- _EXTRACT TO READ_:
___

Thought for you to consider: the behavior might seem predictable to you but that's not a relevant standard. A chess opening, a volleyball play, a snowboard run might all seem straightforward to me, but that doesn't mean they'd suit everyone. It doesn't mean they're the best. It just means I've invested my time in learning to do those things those ways. It's too easy to say everyone should have to memorize the same lists of rules, to retreat into "we don't care about the blubs" arrogance, ignoring the fact that it just doesn't have to be that way. It is in no way necessary, for any purpose, to make every single programmer in a language spend so much of their time looking over their shoulder to make sure the compiler is doing the right thing. It's a waste no matter how good those programmers are.

> I feel you just throwing out keywords

And I feel that you're just not even trying to understand their relevance because you've already decided on a conclusion. The lengths to which people in this thread go to rationalize the time they've already wasted is astonishing. People who use C++ should be the first to demand its improvement, but I guess not all humans are rational.


You might have picked the wrong hill to die on.

C++ destructors really are deterministic, even in the face of exceptions, lambdas, and moves: everything constructed gets destroyed. Modern wrinkles where the compiler is allowed to skip a construction and a destruction do not contradict that. You have to fool with heap memory or evoke UB to escape that law.


To be useful, determinism has to mean not only that something happens but that it happens at a predictable time. Otherwise you're into that tautological "everything is deterministic" territory, and you step into that even deeper when you acknowledge the "modern wrinkles". "Compiler is allowed" (but not required) is practically the definition of non-determinism.


"Compiler is allowed" not to destroy what it never constructed.

This is no different from the myriad other elisions modern compilers do -- and that CPU cores do.

Deterministically, destructors run exactly when the constructed object goes out of scope, after objects constructed later, before those constructed earlier. More determinism than that is something you will get from nobody.

You don't have to write any constructors at all. Write ordinary functions, and call them whenever you like. Been there, had enough of that for several lifetimes. Destructors are better.


The behavior is predictable to anyone versed in the language. C++ is a complex language to learn so that is inherently harder than most alternatives, but the concepts here are not.

___

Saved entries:
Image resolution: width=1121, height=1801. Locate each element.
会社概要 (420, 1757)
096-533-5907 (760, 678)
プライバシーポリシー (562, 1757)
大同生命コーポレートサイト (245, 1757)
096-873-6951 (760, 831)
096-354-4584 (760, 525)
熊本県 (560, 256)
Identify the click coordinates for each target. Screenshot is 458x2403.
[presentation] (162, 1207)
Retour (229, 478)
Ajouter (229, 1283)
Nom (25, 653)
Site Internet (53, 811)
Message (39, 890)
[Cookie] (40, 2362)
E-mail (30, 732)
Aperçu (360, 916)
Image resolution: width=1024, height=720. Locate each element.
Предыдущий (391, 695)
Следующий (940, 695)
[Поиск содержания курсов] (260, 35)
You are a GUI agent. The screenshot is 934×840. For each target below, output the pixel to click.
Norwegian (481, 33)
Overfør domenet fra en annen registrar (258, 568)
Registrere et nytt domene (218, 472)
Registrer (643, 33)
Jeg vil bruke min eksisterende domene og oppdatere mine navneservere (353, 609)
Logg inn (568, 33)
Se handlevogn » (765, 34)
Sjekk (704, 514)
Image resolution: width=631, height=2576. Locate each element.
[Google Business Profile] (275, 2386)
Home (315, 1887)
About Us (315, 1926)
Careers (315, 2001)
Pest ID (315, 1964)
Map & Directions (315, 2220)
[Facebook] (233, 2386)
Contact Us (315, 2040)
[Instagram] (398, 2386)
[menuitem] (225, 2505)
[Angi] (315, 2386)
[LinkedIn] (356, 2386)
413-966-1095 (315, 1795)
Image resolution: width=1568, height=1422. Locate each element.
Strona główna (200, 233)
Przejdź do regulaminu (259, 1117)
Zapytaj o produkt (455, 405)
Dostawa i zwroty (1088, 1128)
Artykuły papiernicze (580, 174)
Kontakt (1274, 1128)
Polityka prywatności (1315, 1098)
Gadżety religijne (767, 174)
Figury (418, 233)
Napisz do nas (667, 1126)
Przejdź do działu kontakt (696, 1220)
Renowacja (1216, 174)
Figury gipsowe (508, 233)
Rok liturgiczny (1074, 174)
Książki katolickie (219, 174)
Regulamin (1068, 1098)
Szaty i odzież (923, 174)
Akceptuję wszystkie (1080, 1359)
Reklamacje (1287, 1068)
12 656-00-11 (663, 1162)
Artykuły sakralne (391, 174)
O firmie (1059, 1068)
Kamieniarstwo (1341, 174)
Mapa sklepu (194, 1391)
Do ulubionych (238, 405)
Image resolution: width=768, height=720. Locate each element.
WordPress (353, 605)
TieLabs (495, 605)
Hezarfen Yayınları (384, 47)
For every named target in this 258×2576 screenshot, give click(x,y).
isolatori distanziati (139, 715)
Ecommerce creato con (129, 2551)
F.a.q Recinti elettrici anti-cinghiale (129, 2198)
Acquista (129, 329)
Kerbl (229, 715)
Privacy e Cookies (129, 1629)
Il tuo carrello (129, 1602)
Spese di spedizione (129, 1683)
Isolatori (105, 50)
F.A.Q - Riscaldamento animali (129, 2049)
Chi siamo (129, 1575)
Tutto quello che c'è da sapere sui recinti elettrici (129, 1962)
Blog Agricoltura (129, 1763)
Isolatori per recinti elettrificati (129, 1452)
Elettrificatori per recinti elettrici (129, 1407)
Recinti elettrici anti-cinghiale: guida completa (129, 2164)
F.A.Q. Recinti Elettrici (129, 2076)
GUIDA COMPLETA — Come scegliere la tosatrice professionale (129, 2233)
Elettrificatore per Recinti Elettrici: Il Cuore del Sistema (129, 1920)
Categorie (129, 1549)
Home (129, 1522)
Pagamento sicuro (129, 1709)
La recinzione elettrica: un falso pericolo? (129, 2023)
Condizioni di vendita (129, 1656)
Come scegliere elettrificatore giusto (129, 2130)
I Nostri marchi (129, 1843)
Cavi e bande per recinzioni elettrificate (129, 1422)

___

- _QUESTIONS_:
(a) In the discussion of C++ destructors, when do destructors run relative to other objects?
(b) In the discussion of C++ destructors, what activities does the first comment name as things that might seem straightforward to the writer?
(c) Resume the discussion of C++ destructors after its final sentence.

- _ANSWER SECTION_:
(a) They run when the constructed object goes out of scope, after objects constructed later and before those constructed earlier.

(b) A chess opening, a volleyball play, and a snowboard run.

(c)
I am first in line to acknowledge the flaws of C++ as well as sheering on more modern approaches. But I do find your criticisms shallow and a quite oddly chosen.


> The behavior is predictable to anyone versed in the language.

Ahh, there's that "don't care about the blubs" arrogance again. Never mind that your interlocutor is about 99.9% likely to be less of a blub than you are. Whether behavior is predictable given arbitrary amounts of information and effort is not the point. What matters is how much it distracts the programmer from the non-language-specific problem they're really trying to solve, and the answer for C++ remains way too damn much even when the programmer is highly skilled and well versed in the language.


You know you reek of it yourself.

C++ and even C has tons of subtle edges that are impossible to keep track of. You need to be experienced to have a fighting chance, I'm not defending that. But it is a fact of life and in a large part of that are relics from the past.

You can't just take a concept that is somewhat unique to C++ and proclaim that it is bad just because C++ has a lot of warts. Your criticism doesn't even register on the weirdness scale in my opinion. It works as intended, is easy to reason about and solves practical problems. Object lifetimes is something I almost always miss when I don't use C++. A garbage collector is hell to work with in comparison.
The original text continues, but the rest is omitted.